## Activity
Starting at the line that contains "Given: Click the table's scroll-left arrow", repeat each line exactly through the last line of the listing, and repeat nothing else.

## Excerpted data
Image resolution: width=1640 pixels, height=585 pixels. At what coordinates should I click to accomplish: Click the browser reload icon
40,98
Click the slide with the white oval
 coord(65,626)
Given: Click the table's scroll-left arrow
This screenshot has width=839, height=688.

## Final answer
Given: Click the table's scroll-left arrow
This screenshot has width=839, height=688.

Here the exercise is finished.